The rate on direct loans to banks was also lowered by half a percentage point to 5.25 percent.
And yes, for weeks analysts have been anticipating a cut would happen. However, many thought it would only be a quarter of a point — and the Fed had warned it would not act to bail out investors who had overextended themselves. Nothing was certain.
Taking all that into account — and given that this is the first cut in several years, and that throughout 2007, despite the housing crisis, the Fed had maintained it was better to keep the rate as is — this is pretty big news.
The Fed had good reason to take action. For one, inflation, which the Fed has said it viewed as its foremost concern — part of the reason the housing crunch ended up on the back burner — isn’t posing as dire a threat as earlier anticipated, according to the Labor Department, who reported Tuesday its producer price index, a measure of wholesale inflation, had its sharpest drop in 10 months in August.
But even if the good inflation news hadn’t been released Tuesday, it’s likely the Fed still would have lowered the interest rate due to market changes.
As the Federal Open Market Committee said today, the change came about as "developments in financial markets since the Committee’s last regular meeting have increased the uncertainty surrounding the economic outlook."
"Economic growth was moderate during the first half of the year, but the tightening of credit conditions has the potential to intensify the housing correction and to restrain economic growth more generally," The Fed said in a statement. "Today’s action is intended to help forestall some of the adverse effects on the broader economy that might otherwise arise from the disruptions in financial markets and to promote moderate growth over time."
That’s a marked change in attitude from the Fed, who had previously de-emphasized the housing decline and resulting credit crunch — but both have indeed worsened, along with unemployment, since the Fed last met.
In addition, the whole mess has all shown global repercussions in other countries’ financial markets.

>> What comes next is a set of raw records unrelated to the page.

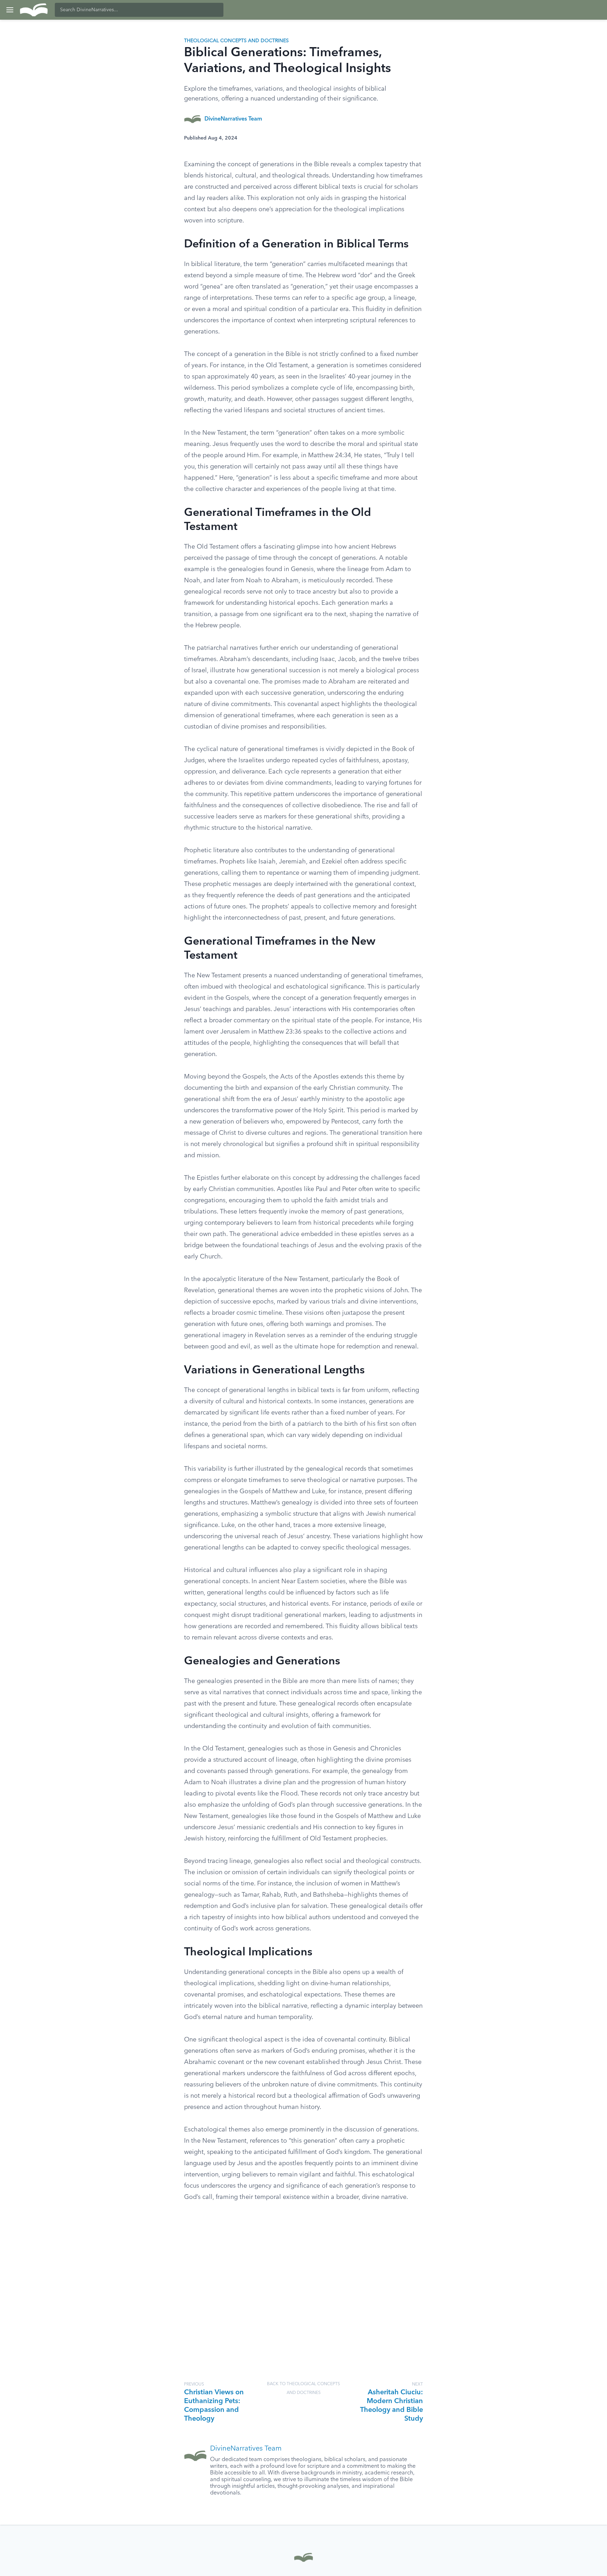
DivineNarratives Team (233, 119)
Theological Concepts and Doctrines (236, 40)
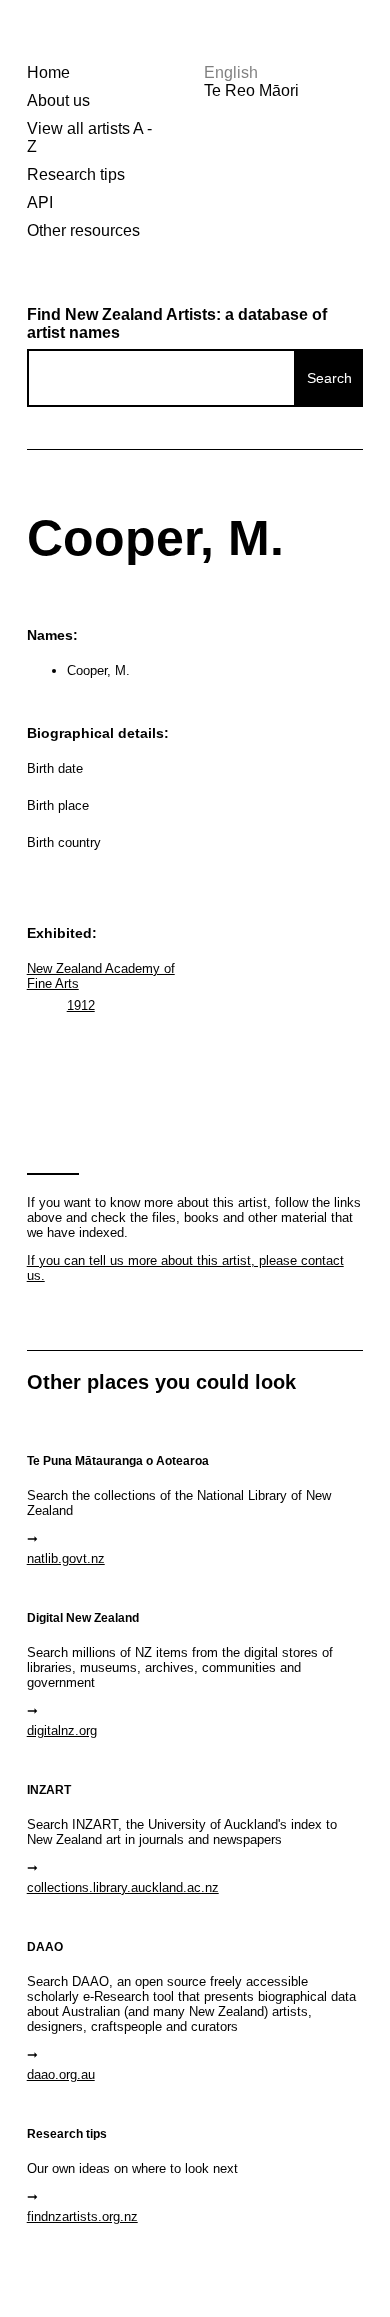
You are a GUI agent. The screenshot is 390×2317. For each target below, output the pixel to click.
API (40, 202)
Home (48, 72)
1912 (81, 1005)
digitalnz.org (62, 1730)
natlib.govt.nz (66, 1558)
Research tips (76, 174)
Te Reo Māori (251, 90)
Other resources (83, 230)
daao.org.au (61, 2074)
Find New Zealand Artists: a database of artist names (177, 323)
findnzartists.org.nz (82, 2216)
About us (58, 100)
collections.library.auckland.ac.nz (123, 1887)
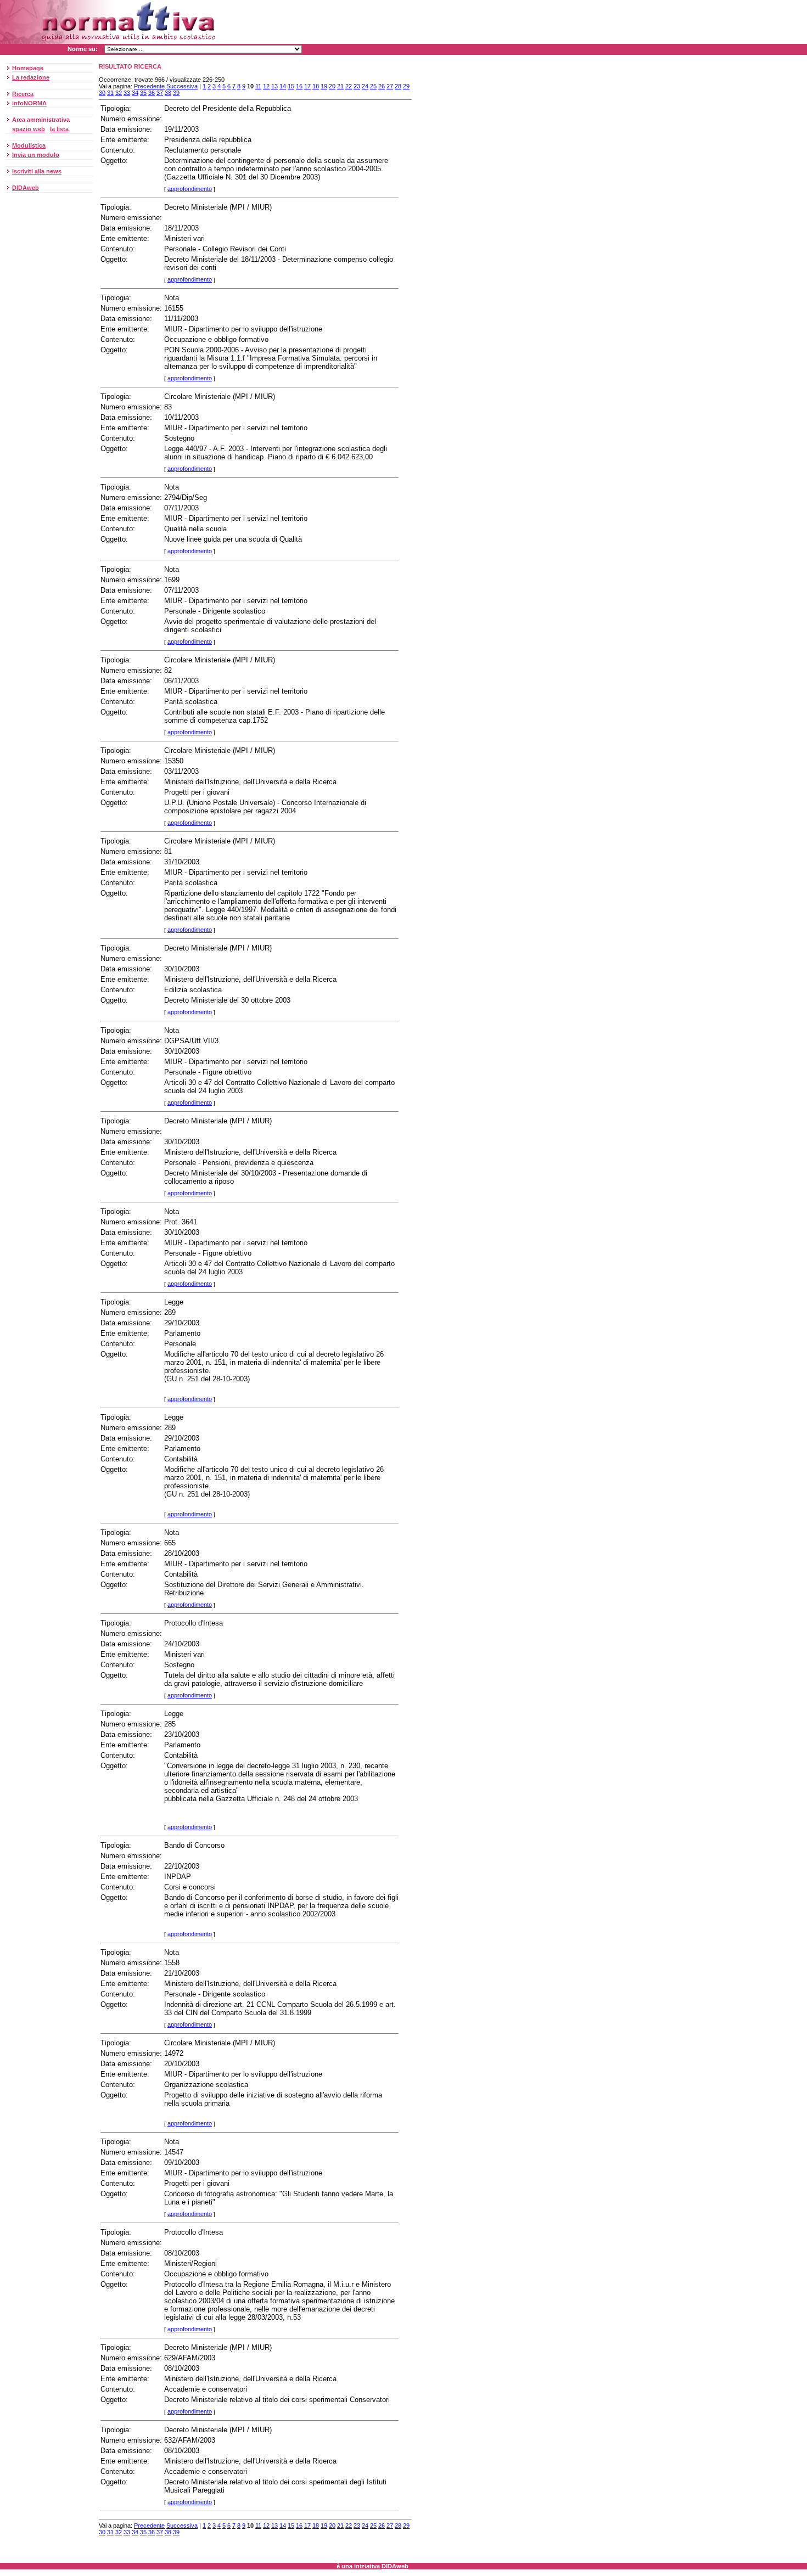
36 (151, 92)
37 (159, 92)
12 (266, 86)
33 (127, 92)
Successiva (182, 86)
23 (357, 86)
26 (381, 86)
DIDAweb (25, 187)
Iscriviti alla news (36, 171)
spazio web (28, 129)
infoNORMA (29, 103)
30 (102, 92)
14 (282, 86)
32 (118, 92)
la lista (59, 129)
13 (274, 86)
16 (299, 86)
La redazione (30, 77)
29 (406, 86)
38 (168, 92)
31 (110, 92)
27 (389, 86)
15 (291, 86)
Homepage (27, 68)
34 (135, 92)
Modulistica (29, 145)
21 (340, 86)
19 (324, 86)
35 (143, 92)
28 (398, 86)
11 (258, 86)
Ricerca (22, 94)
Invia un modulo (35, 154)
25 (373, 86)
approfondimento (189, 188)
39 (176, 92)
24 (365, 86)
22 (348, 86)
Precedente (149, 86)
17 (307, 86)
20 (332, 86)
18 (315, 86)
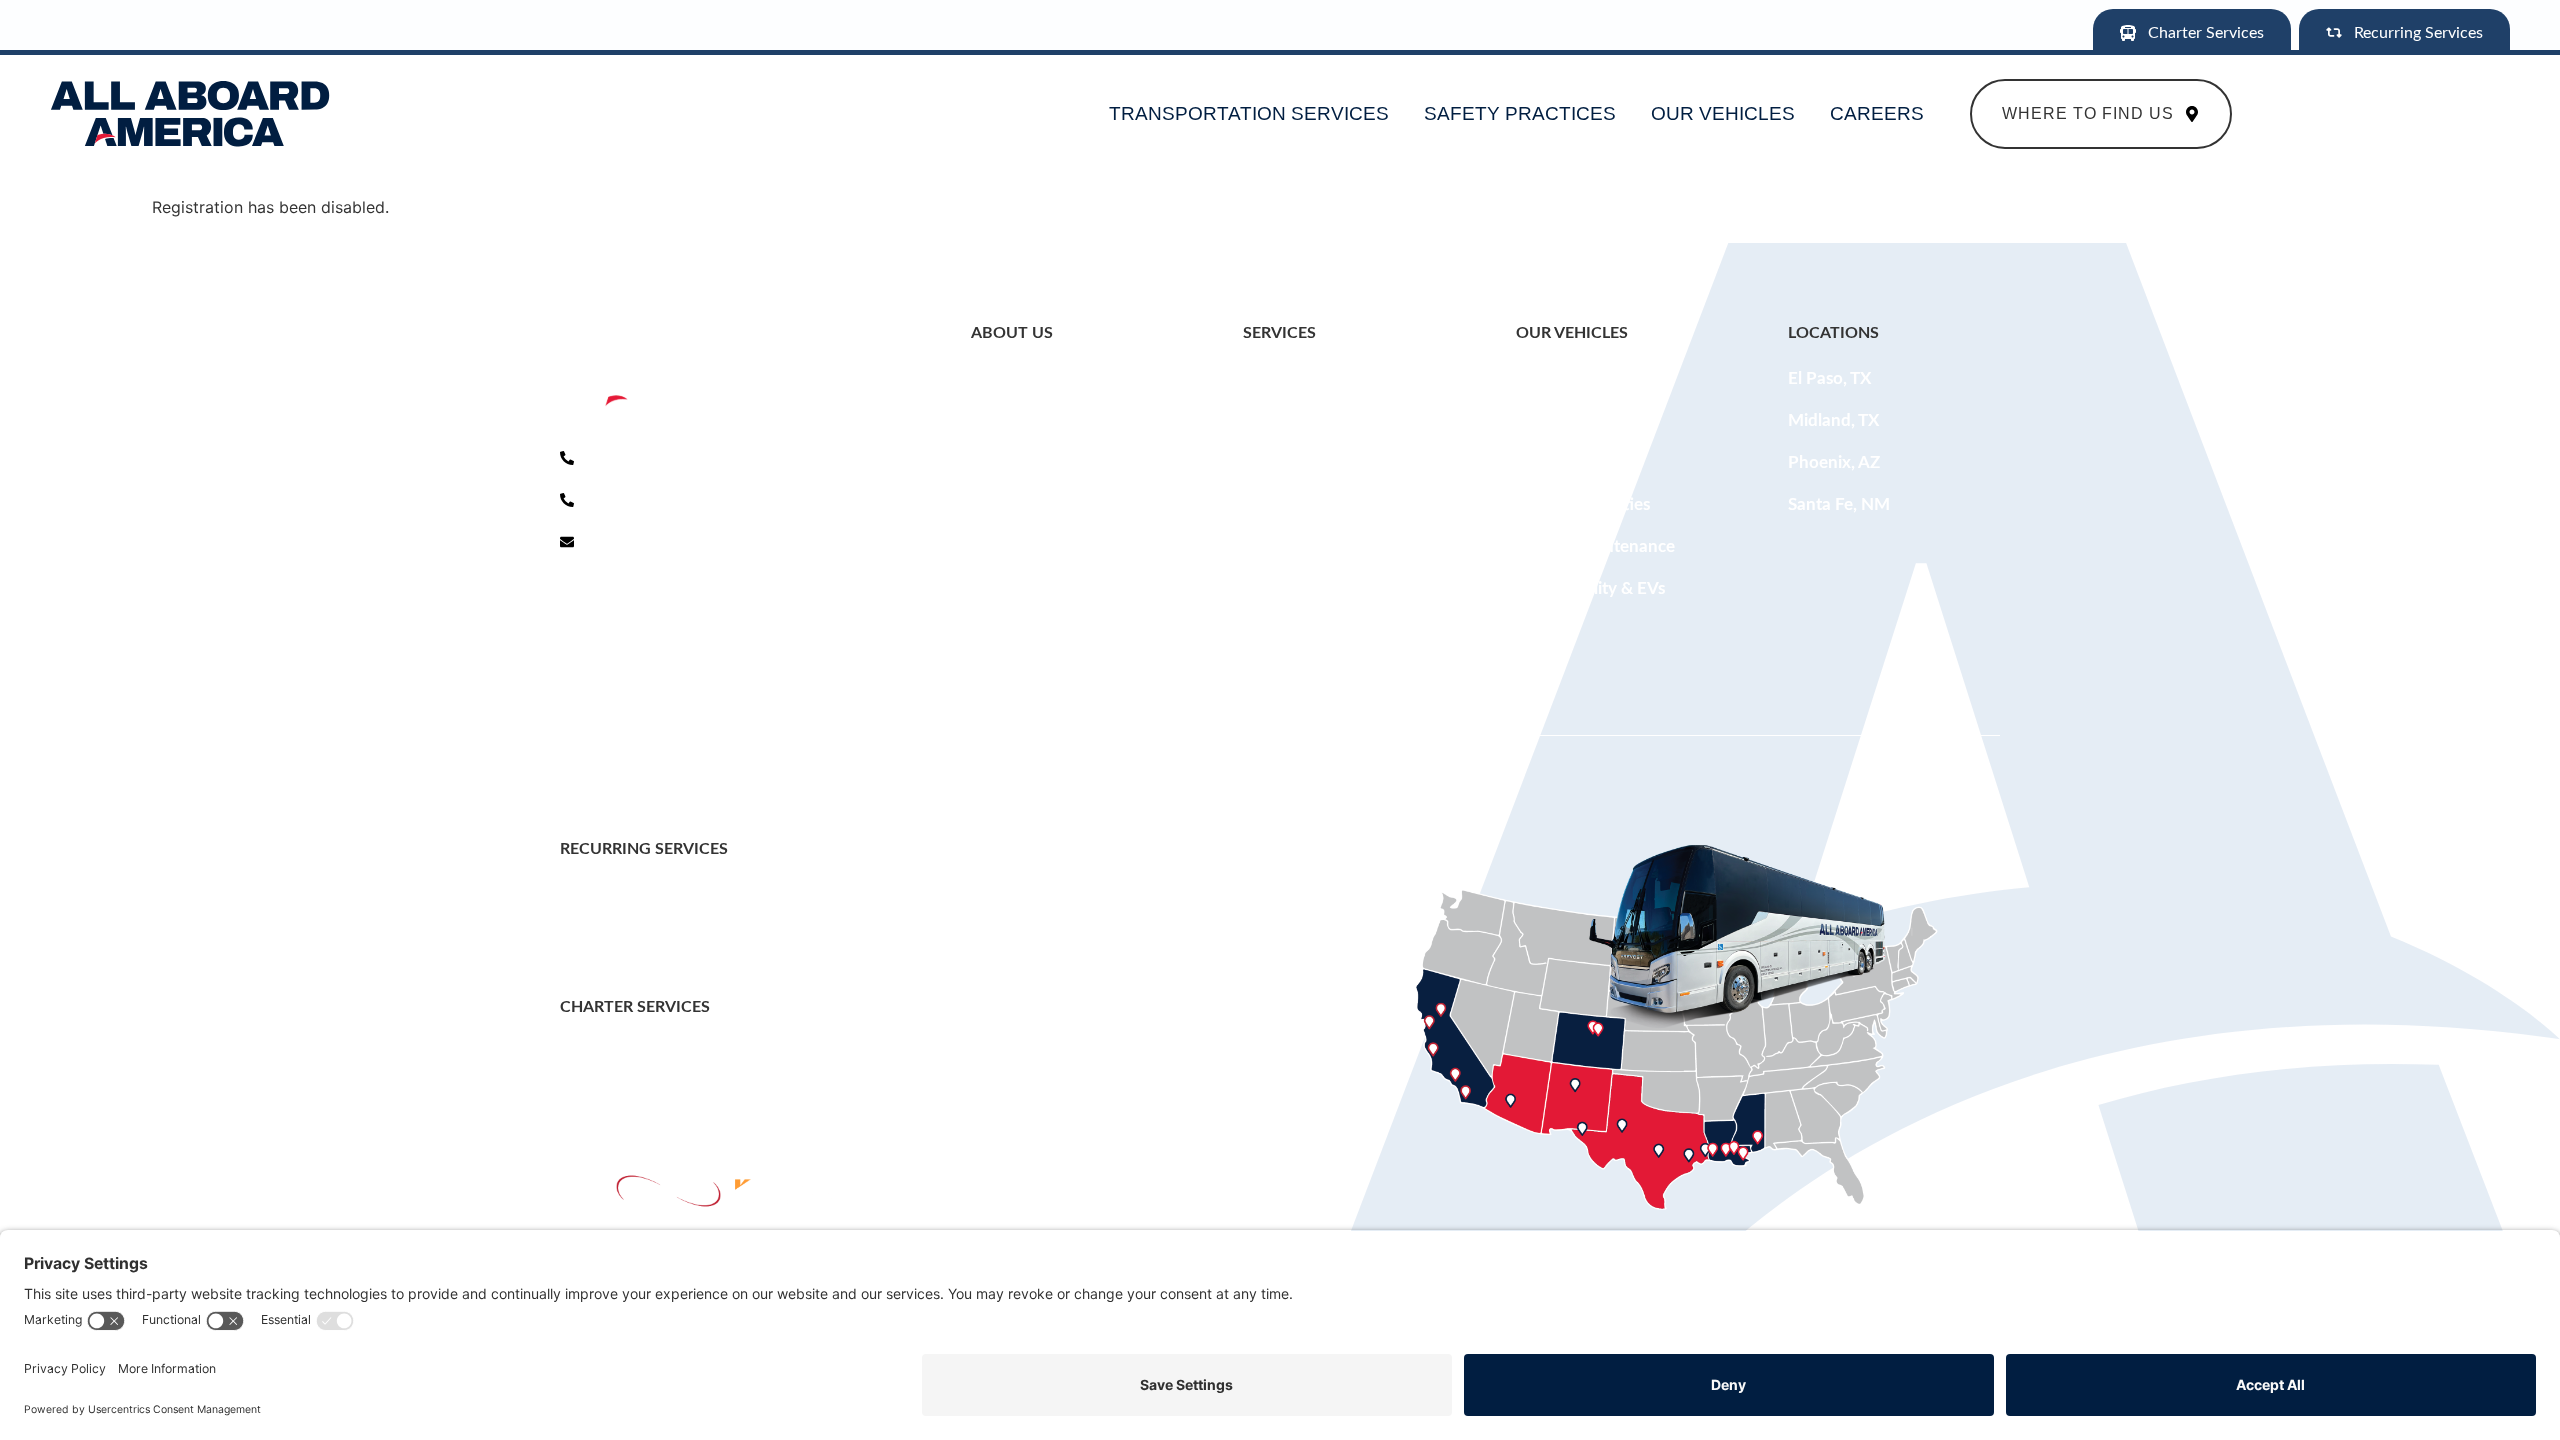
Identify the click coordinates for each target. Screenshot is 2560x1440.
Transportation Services (1249, 113)
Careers (1877, 113)
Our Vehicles (1723, 113)
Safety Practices (1520, 113)
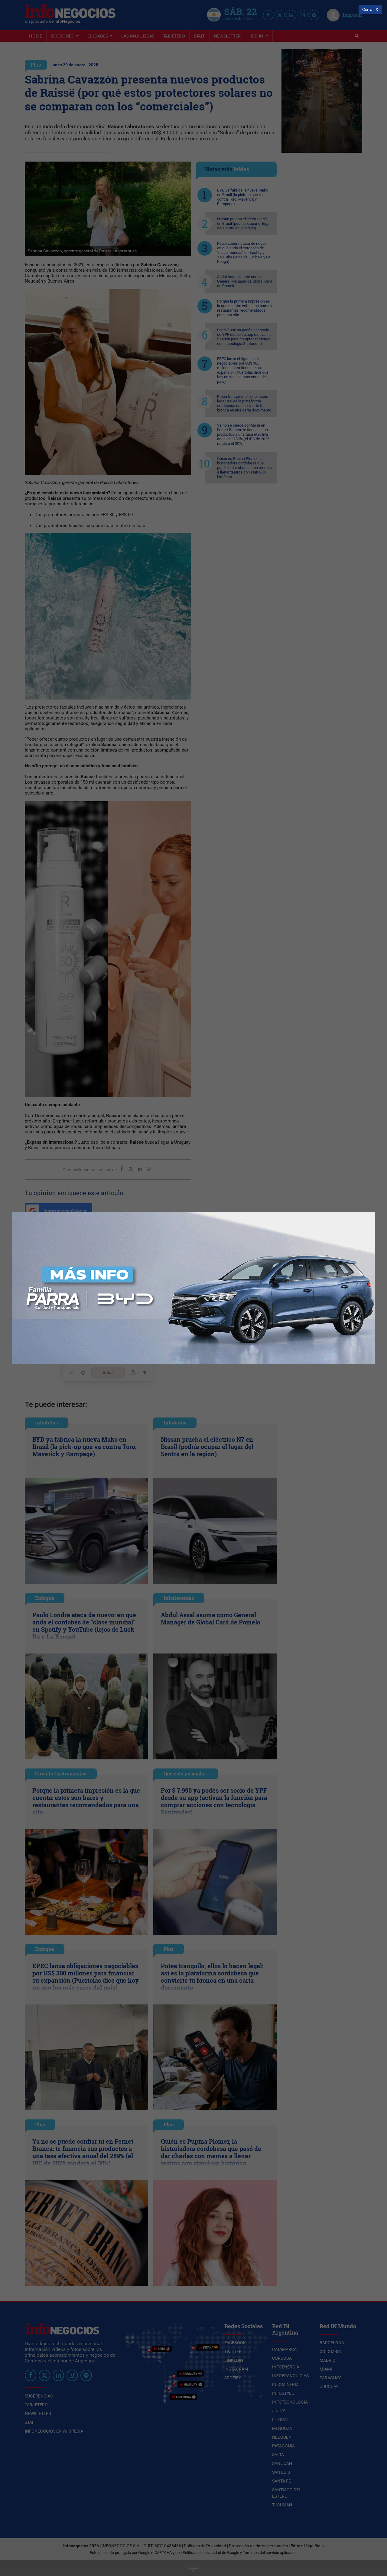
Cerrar (368, 9)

But what does this all mean for the economy?
The immediate effects:
- The dollar fell to a new low against the euro, $1.3980 today.
- Major U.S. stock indexes rose sharply right after the announcement, according to BusinessWeek.
Potential changes in the near future include:
- Banks were expected to immediately cut the prime rate, base rate for many business and consumer loans, such as home equity lines of credit and credit cards, from 8.25% to 7.75%, according to USA Today.
- Adjustable-rate mortgage rates could possibly fall, but the impact today’s announcement will have on ARMs may not be large as they are also based on other interest rates. (Since Treasury yields affect fixed mortgage rates, the cut will likely have less of an effect on 30-year-mortgage holders, USA Today says.)
Today’s news pleased many in the housing market. But of course, the housing crisis is far from over.
This is, in fact, quite a big week for U.S. Federal Reserve Chairman Ben Bernanke: On Thursday, he will testify about the current mortgage situation to a House Financial Services Committee. The committee members have made several suggestions — some in opposition to Bernanke’s assessments — about how to correct the situation, CNNMoney.com reports.